Abortion became legal in France in 1975. D'Achon says it's a delicate topic. "We don't want to interfere in a national societal issue," she says. "There was pressure from Europe to at least pass legislation in conformity with European law. And that's what the present Government has done. That was courageous enough for the moment."


Prestigious family
D'Achon's informality and warmth belie the fact that she was born into one of France's most prestigious families, the Michelins, founders of the tyre company and tourist guidebooks. Her grandfather, Marcel, founded the Clermont rugby team, and the Stade Marcel Michelin is named after him. She gently evades a question about her husband Jean-Eude's aristocratic name, saying, "That doesn't mean anything anymore."

Both civil servants, the d’Achons managed to coordinate her role at the foreign ministry with his career at the finance ministry – and raise three children.

As Taoiseach Enda Kenny has visited Berlin six times and Paris only once. An Irish observer suggests the Government has delegated Franco-Irish relations to Eamon Gilmore, because he's a socialist.

D'Achon offers a different explanation: Germany was the more reluctant partner in the EU bailout. "President Francois Hollande clearly said to Enda Kenny: 'You have my support. I understand you and I am going to help you get out of the banking crisis.' "

Nicolas Sarkozy was still president when d'Achon came to Dublin, and his insistence that Ireland raise its corporate tax rate was a source of tension. So too was the perception of a big power takeover of Europe under what some observers called "Merkozy".

“I am very aware that the Sarkozy-Merkel couple was resented,” d’Achon says. “Francois Hollande is trying to change that image.”
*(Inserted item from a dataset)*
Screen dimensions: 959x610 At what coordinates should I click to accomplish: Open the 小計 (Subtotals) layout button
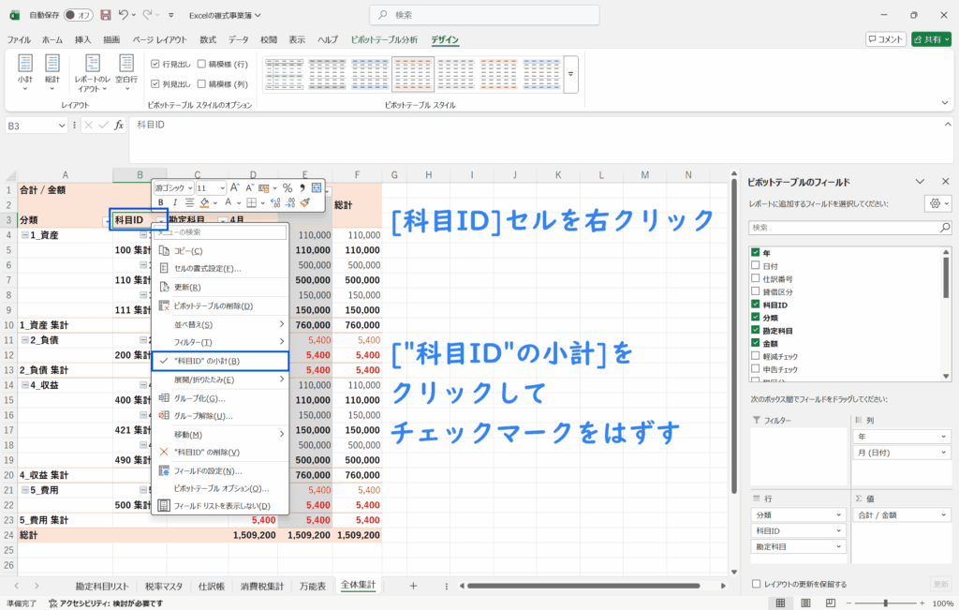(x=24, y=71)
D’Achon gave priority to her husband and children, but decribes herself as a feminist. “You have to be, in our century,” she says. “It means helping young women to believe in what they can do. They have a lot of potential. It’s very important to help them; too many stop along the way.”

D’Achon’s says her best Irish experience occurred in Aclare, Co Sligo, when the village inaugurated a memorial to an unknown French soldier who marched with Gen Humbert’s troops in 1798.

"It was so moving that I cried," she says. "Then we went to a pub where the whole village played music and danced reels, young and old. It was extraordinaire. Every time I land in Dublin I think, Do Irish young people realise what they have at home – these moments of true fraternity and solidarity?"

D’Achon will represent France at cyber security talks in Korea next month, will head consultations with several African countries and coordinate international commemorations of the centenary of the first World War. A believer in gender quotas, she’ll keep tabs on implementation of a new rule requiring that 40 per cent of top foreign ministry posts go to women.

She will return to Ireland, she says, for draughts of peace and quiet, fresh air and walks by the sea. In the meantime, for her Irish friends, d’Achon will be just a phone call away. “If you need a go-between in Paris,” she told the France-Ireland and Dublin chambers of commerce at lunch in her residence on Thursday, “Please use me.”